::: 本文抜粋

第20回 柳瀬寿子先生の紫檀二胡
中国では国慶節も過ぎ、日本も日増しに肌寒くなって来たのう〜、ご存知アルフー老師じゃ。今年は台風の当たり年で大変じゃったが、皆は変わりなく過ごしておるじゃろうか。さて、前回は千葉で意欲的に活動しておる魅力的な女性二胡奏者のもとを訪ねたが、今回は、久しぶりに中部地区に名器を所有した二胡奏者がおるとの噂を情報筋から聞きつけたため、キン斗雲の舵を西へ切り、目的地へと向かったぞ! 今回降り立った場所は、中部地方最大の都市である名古屋市の代表駅「名古屋」駅からほど近い、高層ビル「JRセントラルタワーズ」の眼下に広がる街の片隅じゃ。この街を拠点に演奏活動をしながら教室を開講し、名器を所有しておるのは、二胡演奏家で講師の柳瀬寿子さんということじゃった。お会いしてみると、とても親しみやすく気さくでキュートなこの先生、これからレッスンに出かけようという忙しい中じゃったにも関わらず、この爺の突然の訪問を温かく迎え入れてくれたぞぉ〜(泣)。

::::::

■ 指示内容 1 ■
本文抜粋に出てくる国名、地域名、市名をすべて挙げよ。駅名と建物名は含めない。
■ 指示内容 2 ■
本文抜粋によれば、柳瀬寿子さんが拠点とする街は、どの建物の眼下に広がっているか。
■ 指示内容 3 ■
本文抜粋の「中国では国慶節も過ぎ」で始まる段落を、主な事実を残して短くまとめ直せ。

::: データ抜粋

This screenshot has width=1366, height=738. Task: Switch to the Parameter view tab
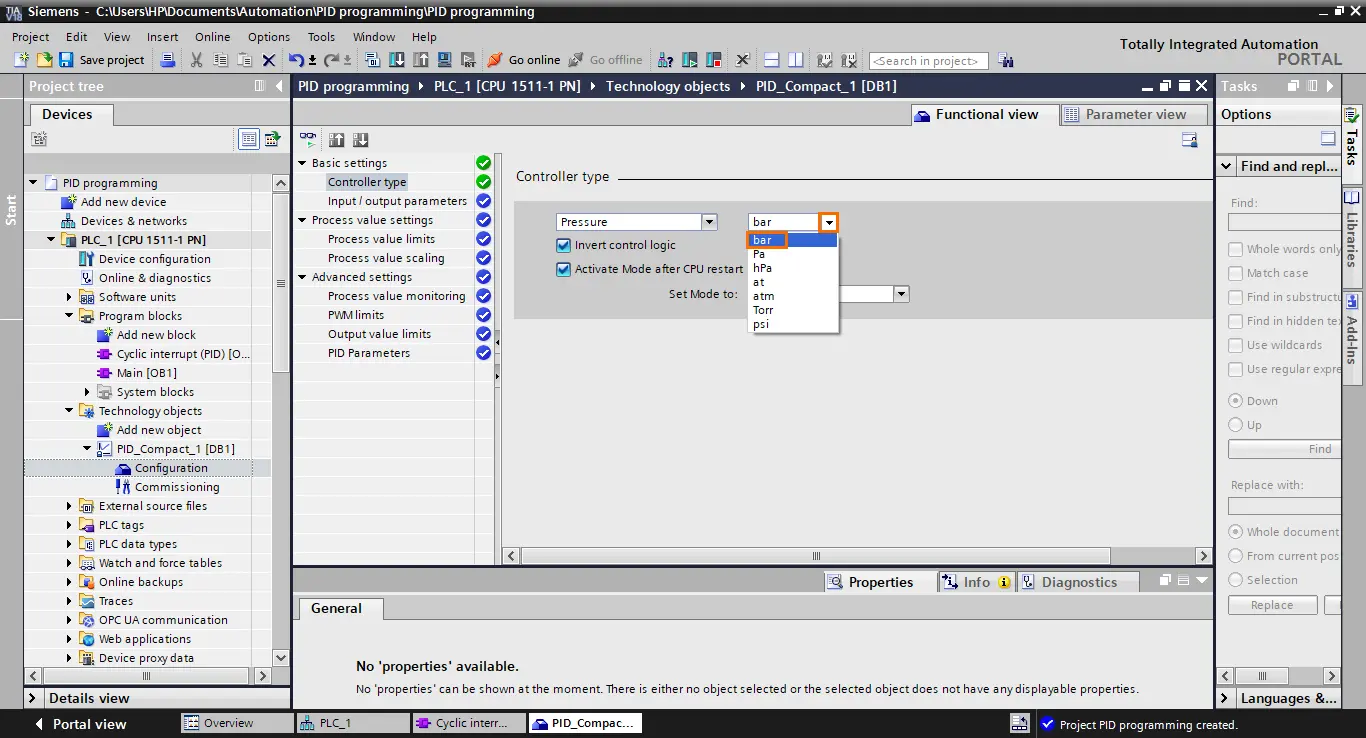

::::::

■ 正解 1 ■
中国、日本、千葉、中部地区（中部地方）、名古屋市

■ 正解 2 ■
高層ビル「JRセントラルタワーズ」の眼下に広がっている。

■ 正解 3 ■
国慶節が過ぎ、日本も肌寒くなってきた。今年は台風の当たり年だった。前回、アルフー老師は千葉で活動する女性二胡奏者を訪ねた。今回は中部地区に名器を持つ二胡奏者がいるという噂を聞き、キン斗雲で西へ向かった。降り立ったのは、名古屋駅に近い高層ビル「JRセントラルタワーズ」の眼下に広がる街の片隅である。そこで演奏活動をしながら教室を開き、名器を所有しているのは、二胡演奏家で講師の柳瀬寿子さんだった。親しみやすく気さくな先生で、レッスンに出かける前の忙しい時間にもかかわらず、突然の訪問を温かく迎えてくれた。